*Task to carry out*:
Transcribe the records word for word, beginning with the first line and ending with the line that contains "Open the Layouts icon in top bar"; include nothing else.

*Records provided*:
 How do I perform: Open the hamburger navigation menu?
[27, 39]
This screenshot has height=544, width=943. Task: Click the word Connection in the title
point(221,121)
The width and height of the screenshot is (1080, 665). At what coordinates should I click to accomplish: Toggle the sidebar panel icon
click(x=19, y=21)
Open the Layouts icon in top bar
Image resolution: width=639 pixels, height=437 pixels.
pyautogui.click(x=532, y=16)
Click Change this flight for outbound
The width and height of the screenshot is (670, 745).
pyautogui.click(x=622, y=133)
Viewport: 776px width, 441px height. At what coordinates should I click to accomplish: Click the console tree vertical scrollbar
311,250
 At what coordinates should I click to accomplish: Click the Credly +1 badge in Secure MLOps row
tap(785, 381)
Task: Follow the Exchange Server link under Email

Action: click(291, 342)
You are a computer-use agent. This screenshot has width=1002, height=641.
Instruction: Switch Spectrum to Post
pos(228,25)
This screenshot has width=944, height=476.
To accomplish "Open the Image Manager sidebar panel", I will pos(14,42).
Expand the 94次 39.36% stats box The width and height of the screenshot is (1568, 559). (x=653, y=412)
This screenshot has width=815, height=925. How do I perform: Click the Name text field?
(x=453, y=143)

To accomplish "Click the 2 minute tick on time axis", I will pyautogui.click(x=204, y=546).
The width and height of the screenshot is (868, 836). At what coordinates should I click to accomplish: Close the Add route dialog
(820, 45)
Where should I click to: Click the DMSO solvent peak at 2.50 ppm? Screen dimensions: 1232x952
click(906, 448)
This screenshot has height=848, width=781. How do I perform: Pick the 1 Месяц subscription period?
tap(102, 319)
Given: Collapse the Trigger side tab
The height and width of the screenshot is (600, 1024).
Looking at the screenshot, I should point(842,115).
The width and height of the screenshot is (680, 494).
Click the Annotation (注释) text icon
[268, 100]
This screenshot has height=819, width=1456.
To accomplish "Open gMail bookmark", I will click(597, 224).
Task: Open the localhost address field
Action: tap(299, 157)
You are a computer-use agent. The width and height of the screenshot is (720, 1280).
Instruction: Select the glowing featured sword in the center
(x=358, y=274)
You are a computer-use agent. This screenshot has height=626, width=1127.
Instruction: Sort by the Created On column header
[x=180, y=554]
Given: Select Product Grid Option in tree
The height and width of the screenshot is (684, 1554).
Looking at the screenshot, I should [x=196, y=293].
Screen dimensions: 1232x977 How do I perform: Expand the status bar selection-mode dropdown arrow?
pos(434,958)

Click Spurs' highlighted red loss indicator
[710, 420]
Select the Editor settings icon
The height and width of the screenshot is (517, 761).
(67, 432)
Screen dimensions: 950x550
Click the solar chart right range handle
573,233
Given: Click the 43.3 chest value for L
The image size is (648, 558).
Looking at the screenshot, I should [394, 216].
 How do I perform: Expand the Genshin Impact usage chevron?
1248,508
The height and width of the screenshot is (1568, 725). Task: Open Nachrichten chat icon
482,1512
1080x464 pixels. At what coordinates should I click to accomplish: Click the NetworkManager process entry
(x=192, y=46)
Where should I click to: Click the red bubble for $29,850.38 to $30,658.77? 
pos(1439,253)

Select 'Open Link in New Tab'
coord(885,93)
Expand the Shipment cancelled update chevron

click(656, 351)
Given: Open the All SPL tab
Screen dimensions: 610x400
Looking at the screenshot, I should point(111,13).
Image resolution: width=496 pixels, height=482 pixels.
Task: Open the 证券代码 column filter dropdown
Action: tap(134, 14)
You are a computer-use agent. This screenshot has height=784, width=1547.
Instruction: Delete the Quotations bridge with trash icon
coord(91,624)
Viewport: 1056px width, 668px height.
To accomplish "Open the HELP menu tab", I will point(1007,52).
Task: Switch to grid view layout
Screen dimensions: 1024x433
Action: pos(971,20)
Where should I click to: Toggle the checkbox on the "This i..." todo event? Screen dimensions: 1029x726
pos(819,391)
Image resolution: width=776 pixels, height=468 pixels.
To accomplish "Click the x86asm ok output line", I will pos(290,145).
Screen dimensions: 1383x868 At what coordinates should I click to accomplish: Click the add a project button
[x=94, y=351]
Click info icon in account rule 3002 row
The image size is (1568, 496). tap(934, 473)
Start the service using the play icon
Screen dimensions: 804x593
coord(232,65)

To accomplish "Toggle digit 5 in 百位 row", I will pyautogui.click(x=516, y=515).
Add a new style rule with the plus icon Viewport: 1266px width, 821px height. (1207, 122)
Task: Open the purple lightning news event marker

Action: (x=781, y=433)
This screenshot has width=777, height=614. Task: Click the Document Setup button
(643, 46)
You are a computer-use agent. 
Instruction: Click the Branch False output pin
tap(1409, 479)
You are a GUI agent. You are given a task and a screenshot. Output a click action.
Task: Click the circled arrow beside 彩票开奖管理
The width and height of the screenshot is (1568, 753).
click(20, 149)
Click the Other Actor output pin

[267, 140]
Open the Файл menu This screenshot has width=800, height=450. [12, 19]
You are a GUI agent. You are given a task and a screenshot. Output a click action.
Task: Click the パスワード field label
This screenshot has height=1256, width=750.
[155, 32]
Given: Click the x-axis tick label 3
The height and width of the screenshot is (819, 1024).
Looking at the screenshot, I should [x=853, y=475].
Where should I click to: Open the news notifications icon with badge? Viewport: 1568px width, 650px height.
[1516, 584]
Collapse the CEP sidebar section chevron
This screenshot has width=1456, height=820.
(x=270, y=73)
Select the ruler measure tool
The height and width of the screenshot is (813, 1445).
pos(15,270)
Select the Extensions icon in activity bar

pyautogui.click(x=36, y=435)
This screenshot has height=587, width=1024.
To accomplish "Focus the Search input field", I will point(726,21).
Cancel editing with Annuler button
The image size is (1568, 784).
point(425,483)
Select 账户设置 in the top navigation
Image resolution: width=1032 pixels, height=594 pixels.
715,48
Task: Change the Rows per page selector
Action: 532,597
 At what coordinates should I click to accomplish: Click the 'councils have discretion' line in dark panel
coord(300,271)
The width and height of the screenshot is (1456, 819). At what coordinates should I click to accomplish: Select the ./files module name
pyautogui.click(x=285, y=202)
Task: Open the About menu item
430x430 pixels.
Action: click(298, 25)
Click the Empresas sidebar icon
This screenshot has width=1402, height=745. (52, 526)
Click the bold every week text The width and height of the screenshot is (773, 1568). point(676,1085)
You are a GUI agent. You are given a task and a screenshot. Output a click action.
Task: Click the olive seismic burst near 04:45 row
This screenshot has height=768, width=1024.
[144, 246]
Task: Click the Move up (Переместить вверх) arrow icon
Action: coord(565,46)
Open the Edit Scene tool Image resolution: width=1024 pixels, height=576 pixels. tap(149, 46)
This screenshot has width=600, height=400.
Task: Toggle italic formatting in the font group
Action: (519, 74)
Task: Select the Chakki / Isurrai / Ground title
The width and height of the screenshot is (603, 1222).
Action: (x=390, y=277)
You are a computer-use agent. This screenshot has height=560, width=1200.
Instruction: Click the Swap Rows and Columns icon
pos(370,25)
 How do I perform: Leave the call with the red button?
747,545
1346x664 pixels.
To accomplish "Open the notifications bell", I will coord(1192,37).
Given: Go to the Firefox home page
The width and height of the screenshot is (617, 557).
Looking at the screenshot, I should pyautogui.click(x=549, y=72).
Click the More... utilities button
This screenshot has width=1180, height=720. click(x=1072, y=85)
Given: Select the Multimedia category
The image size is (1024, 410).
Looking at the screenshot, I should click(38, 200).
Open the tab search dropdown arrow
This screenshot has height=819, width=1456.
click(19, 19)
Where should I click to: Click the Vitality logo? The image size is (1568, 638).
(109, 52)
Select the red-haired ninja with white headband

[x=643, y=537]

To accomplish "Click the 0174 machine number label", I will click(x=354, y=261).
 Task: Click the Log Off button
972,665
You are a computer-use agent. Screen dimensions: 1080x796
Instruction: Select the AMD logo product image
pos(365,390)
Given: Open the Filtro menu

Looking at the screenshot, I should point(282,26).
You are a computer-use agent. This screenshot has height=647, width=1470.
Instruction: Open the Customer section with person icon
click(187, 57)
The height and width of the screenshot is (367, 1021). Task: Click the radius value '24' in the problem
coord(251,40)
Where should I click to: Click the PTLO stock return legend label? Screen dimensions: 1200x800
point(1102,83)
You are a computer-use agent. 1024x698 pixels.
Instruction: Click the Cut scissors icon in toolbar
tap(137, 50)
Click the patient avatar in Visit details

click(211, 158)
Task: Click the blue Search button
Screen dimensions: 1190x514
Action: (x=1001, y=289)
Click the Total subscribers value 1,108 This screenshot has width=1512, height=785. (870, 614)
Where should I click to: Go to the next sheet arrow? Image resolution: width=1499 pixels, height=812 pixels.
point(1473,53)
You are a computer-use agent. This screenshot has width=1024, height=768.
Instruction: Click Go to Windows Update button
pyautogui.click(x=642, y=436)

*Written reply*:
 How do I perform: Open the hamburger navigation menu?
[27, 39]
This screenshot has height=544, width=943. Task: Click the word Connection in the title
point(221,121)
The width and height of the screenshot is (1080, 665). At what coordinates should I click to accomplish: Toggle the sidebar panel icon
click(x=19, y=21)
Open the Layouts icon in top bar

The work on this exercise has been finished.